- Genre: Comedy Drama
- Based on: The Love Letter (2017 short film)
- Written by: Nir Berger; Atara Frish;
- Starring: Alona Sa'ar; Noa Astanjelove; Carmel Bin;
- Music by: Tomer Katz; Echo Morgenstern;
- Country of origin: Israel
- Original language: Hebrew
- No. of seasons: 3
- No. of episodes: 30

Production
- Producers: Saar Yogev; Naomi Levari;
- Running time: 30-38 minutes
- Production company: Black Sheep Films

Original release
- Network: Kan 11

= Dismissed (Israeli TV series) =

Dismissed (Hebrew: המפקדת, romanized: HaMefakedet, lit. The Commander) is an Israeli comedy drama television series broadcast on Kan 11 that premiered on 15 April 2021. The series follows a group of young women undergoing basic training in the Israeli army.

The second season premiered on 19 October 2022 and concluded on 20 November 2022.

On 20 November 2022, it was announced that the series had been renewed for a third season.

== Series overview ==

| Series | Episodes |  | Originally released |  |
| First released | Last released |
| 1 | 10 |  | 15 April 2021 | 17 May 2021 |
| 2 | 10 |  | 19 October 2022 | 20 November 2022 |
| 3 | 10 |  | 9 September 2024 | 1 October 2024 |

== Plot ==

=== Season 1 ===
The story takes place in the "Ga'ash" (volcano) company at the fictional "Erez" rookie base. The main character, Noa Levitan (Alona Sa'ar) is a young, dedicated military officer who did not complete military training after being deemed unfit by her superiors but is nonetheless appointed to lead the training unit after the prior platoon commander is injured.

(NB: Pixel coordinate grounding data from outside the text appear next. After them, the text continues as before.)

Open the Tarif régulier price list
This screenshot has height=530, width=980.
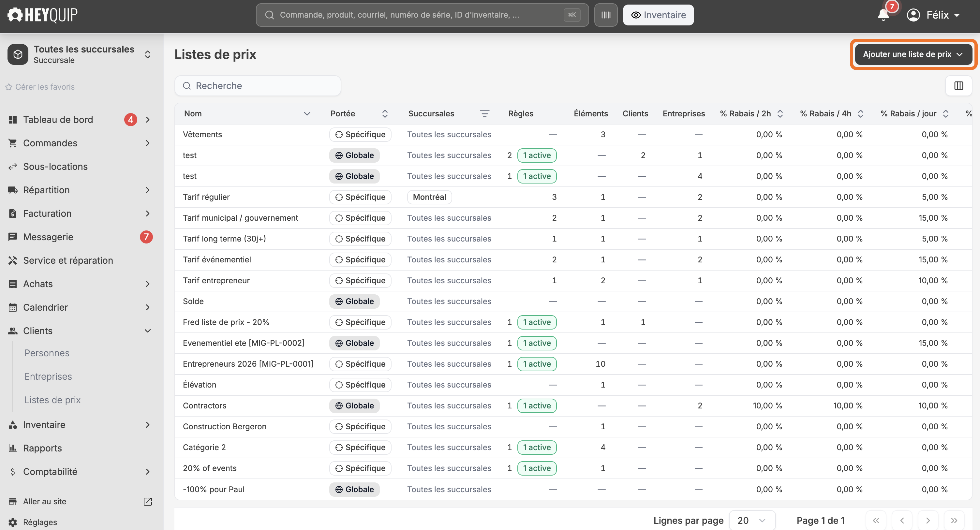click(x=206, y=197)
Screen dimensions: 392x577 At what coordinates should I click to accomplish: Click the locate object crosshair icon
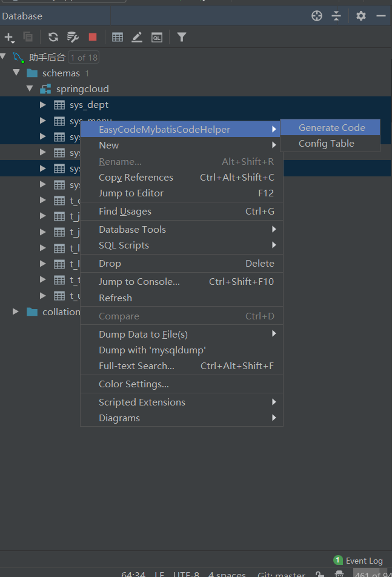(x=317, y=16)
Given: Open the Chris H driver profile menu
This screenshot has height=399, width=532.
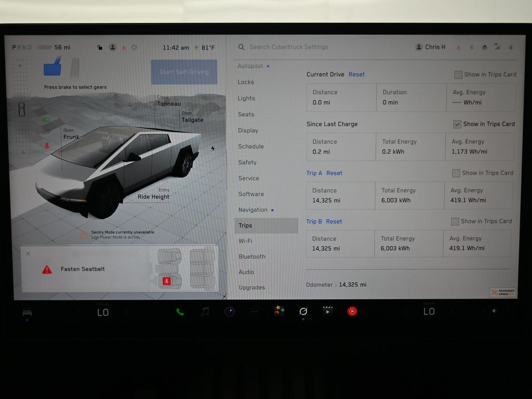Looking at the screenshot, I should click(430, 47).
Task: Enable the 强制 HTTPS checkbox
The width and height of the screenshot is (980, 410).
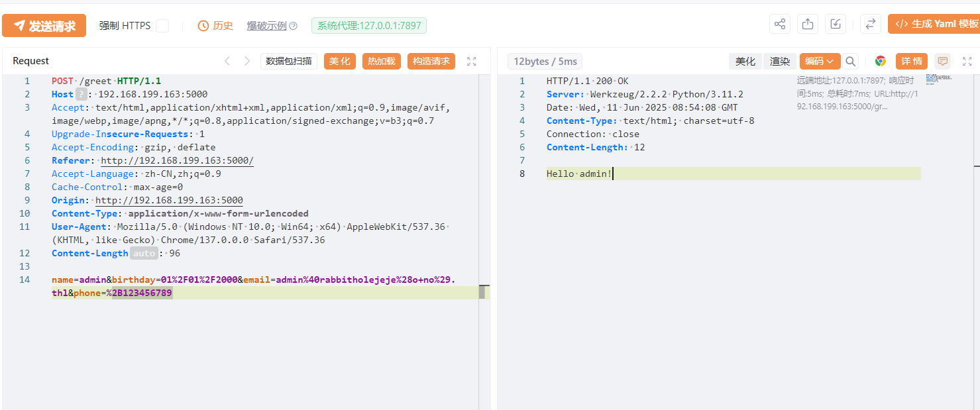Action: (x=162, y=26)
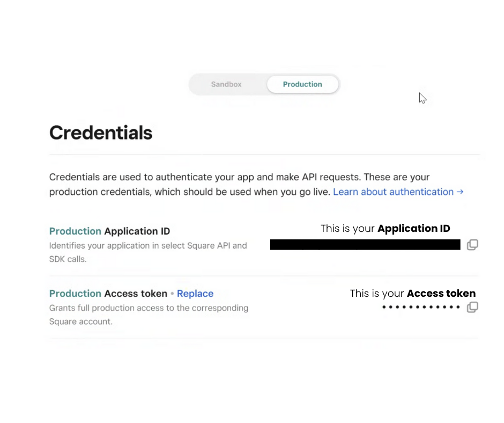Select the Production environment tab
The width and height of the screenshot is (504, 423).
(x=302, y=84)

The group of inductees that Noa receives belong to the army's special needs program, and they have difficulty accepting the disciplinary rules and the authority of the commanders. During the training, the commanders are repeatedly challenged, leading the company commander to express his frustration with Noa's performance even as she attempts to prove herself in the job.

The first season of the series ends with the dispersal of the female soldiers to their regular service at the end of their training.

=== Season 2 ===
In the second season, Noa's platoon receives a cohort from the Atuda program of university reservists. Into the role of deputy platoon commander arrives Lt. Tully (Noam Logsi) who takes the reins of management much to Noa's dismay. At the same time, Noa, who wants to make a good impression on the command staff, endeavors to induct the nephew of the base commander into her platoon.

The rookie platoon is chosen to serve as a pilot for a new model called "Basic Training 2025" and Lt. Tully is chosen to be responsible for its implementation. The nephew of the base commander is assigned to the reservist department and has difficulty integrating socially and develops disciplinary problems. Tully, who brings a different approach to the trainees is met with hostility from the other commanders. During the rotation, difficulties for the department's staff arise from conflicts between meeting the mission and implementing new procedures in the face of ego battles within the company.

== Reception ==
The series received generally positive reviews, with critics praising the ensemble cast and the portrayal of social dynamics among the group of recruits.

International rights to the series were acquired by WestEnd Films in May 2021.

== Awards and nominations ==
At the Israeli Television Academy Awards in 2021, the show was nominated for 16 awards in 14 categories, of which it won 10, including Best Comedy Drama Series, Best Directing, Best Screenplay, Best Actress in a Comedy Series, and Best Supporting Actress in a Comedy Series.